The stigmatization of anomalous bodies was a consistent feature of classical Western culture, whether it came in the form of Greek philosophy, Roman law, or Jewish or Christian scripture. Concepts developed in those classical works – kalokagathia, physiognomy, monstrosity – were embraced by popular Renaissance texts such as Thomas Hill’s The Whole Art of Physiognomie (1556) and Ambrose Pare’s Of Monsters and Prodigies (1573). Before Shakespeare, if you wanted to address the problem of the aberrant body, you wrote a philosophical treatise or a scientific manual. When Shakespeare staged stigma as drama, as rhetoric, as socially constructed, as an event, not an attribute, he both reflected a growing skepticism toward stigma and prompted a change in the way it was addressed – not only in what was said about stigma, but also in the way that people wrote about stigma. After Shakespeare, and to some degree because of him, the most popular medium used to consider physical difference shifted from the philosophical treatise and scientific manual to the essay. It is no accident that two of the most influential modern statements on physical deformity – William Hay’s Of Deformity: An Essay in the eighteen century and Sigmund Freud’s essay “The Exceptions” in the twentieth – were written by readers of Shakespeare who referred to his Richard III in their essays. And it is no accident that the greatest modern theorist of stigma, Erving Goffman, took his philosophical foundation from the “dramatism” of Kenneth Burke, a Shakespeare scholar. Nor is it a coincidence that the other great twentieth-century commentator on stigma, Leslie Fiedler, was himself a Shakespearean critic and author of the book The Stranger in Shakespeare. In other words, the connections between Shakespeare and the modern theorists of stigma are not merely conceptual; they are historical. Progress on the power of stigma in society was by no means swift, and it is certainly not complete, but Shakespeare initiated an age that acknowledges the meaning of physical differences as circumstantial and perspectival, not absolute. In this regard, Shakespeare may have done more than any other individual to create the conditions for change in Western attitudes toward physical difference.

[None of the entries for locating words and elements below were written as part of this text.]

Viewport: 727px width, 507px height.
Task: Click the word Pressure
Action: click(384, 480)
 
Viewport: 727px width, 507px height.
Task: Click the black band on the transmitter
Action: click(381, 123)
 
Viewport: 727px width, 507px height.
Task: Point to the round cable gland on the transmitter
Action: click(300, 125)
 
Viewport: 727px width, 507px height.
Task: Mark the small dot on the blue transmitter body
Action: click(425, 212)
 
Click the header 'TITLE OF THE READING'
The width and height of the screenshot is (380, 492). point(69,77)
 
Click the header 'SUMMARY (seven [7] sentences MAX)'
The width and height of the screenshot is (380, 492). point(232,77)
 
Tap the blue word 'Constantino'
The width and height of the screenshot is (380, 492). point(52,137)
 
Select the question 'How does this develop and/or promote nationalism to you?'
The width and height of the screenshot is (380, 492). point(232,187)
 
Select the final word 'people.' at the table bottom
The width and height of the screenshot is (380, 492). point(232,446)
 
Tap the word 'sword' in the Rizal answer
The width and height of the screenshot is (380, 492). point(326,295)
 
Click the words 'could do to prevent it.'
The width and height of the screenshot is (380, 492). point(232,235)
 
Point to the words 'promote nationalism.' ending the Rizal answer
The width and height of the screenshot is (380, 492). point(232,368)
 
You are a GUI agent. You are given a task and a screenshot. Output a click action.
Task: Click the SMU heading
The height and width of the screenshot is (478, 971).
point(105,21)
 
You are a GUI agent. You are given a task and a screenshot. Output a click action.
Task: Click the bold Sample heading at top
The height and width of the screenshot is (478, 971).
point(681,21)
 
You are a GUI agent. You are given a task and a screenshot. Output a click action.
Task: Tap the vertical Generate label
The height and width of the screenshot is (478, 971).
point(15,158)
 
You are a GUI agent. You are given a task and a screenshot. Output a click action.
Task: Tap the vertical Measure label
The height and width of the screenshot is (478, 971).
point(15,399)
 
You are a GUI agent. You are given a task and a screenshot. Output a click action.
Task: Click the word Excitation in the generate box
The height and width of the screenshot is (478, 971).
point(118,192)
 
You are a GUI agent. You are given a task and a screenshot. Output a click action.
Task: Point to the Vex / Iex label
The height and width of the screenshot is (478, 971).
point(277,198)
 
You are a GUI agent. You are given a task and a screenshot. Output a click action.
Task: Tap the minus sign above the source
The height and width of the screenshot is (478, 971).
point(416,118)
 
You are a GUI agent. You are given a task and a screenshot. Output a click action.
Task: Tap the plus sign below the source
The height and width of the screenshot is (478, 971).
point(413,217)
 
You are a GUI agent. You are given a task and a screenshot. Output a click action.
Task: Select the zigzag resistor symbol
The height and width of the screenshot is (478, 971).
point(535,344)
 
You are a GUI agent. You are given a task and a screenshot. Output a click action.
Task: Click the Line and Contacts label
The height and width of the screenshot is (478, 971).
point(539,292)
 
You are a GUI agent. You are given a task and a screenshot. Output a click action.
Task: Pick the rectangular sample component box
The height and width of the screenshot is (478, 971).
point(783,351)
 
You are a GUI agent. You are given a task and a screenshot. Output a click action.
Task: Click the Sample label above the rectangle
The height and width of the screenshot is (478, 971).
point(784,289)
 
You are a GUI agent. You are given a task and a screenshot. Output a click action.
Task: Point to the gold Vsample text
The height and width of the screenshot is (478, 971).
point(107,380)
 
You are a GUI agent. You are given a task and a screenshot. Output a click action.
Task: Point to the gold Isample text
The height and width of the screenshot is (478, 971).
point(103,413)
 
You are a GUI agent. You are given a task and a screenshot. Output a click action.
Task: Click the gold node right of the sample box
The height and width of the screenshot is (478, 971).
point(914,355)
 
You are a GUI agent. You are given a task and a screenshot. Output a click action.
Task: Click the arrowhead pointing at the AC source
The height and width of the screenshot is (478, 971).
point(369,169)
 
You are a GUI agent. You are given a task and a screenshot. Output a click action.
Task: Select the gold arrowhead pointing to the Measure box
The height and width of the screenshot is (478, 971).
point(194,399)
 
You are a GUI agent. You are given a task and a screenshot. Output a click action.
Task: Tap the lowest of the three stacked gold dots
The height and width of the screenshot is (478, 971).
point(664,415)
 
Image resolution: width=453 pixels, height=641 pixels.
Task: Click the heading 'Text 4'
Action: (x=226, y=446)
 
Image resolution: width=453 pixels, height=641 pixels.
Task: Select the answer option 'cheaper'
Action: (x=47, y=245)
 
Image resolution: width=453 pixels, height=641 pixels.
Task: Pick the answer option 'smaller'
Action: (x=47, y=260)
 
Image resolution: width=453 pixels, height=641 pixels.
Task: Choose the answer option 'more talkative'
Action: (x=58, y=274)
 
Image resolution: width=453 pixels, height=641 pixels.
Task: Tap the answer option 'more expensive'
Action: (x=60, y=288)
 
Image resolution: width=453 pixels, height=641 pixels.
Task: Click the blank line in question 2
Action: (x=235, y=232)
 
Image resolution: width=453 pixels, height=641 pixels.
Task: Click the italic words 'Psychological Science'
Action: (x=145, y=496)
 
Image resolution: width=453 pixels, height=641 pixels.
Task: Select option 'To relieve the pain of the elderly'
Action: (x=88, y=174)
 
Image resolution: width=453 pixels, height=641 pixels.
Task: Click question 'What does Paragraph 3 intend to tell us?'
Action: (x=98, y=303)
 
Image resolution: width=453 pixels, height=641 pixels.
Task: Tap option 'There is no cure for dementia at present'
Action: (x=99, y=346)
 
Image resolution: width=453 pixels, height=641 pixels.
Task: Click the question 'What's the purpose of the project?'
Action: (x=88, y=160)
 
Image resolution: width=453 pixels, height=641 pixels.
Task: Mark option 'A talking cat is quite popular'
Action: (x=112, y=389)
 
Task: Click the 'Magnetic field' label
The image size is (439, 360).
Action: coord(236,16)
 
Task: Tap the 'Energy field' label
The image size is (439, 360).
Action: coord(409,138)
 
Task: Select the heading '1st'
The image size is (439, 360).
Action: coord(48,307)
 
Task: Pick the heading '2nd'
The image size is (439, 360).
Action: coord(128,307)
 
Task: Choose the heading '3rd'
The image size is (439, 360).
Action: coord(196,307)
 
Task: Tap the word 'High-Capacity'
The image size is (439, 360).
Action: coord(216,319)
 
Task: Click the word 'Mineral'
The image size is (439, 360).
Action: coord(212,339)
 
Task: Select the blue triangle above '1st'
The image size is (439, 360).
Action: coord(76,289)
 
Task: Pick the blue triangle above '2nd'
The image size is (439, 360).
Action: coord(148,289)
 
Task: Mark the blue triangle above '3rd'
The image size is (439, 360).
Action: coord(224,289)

Looking to the future, as technology leads both to increasing globalization (bringing different cultures with different ways of life into closer and more frequent contact) and to further medical advances (often promising to fix the errors of nature as they arise in the human body), and yet these emergent historical phenomena continue to be met with the retrograde politics of narcissism, Shakespeare’s works will remain a valuable resource for posing first-order questions about stigma: Why don’t we like difference? What, really, is normal? Should we strive to accept or to improve nature? How do we create peace when history demands conflict? How do we repair traditions of prejudice and discrimination? How do we oppose the wrongs of others without mythologizing us vs. them and good vs. evil? These are timely questions as we look ahead, but they are also core questions raised in old Shakespearean plays such as Richard III, Titus Andronicus, The Merchant of Venice, Othello, and The Tempest.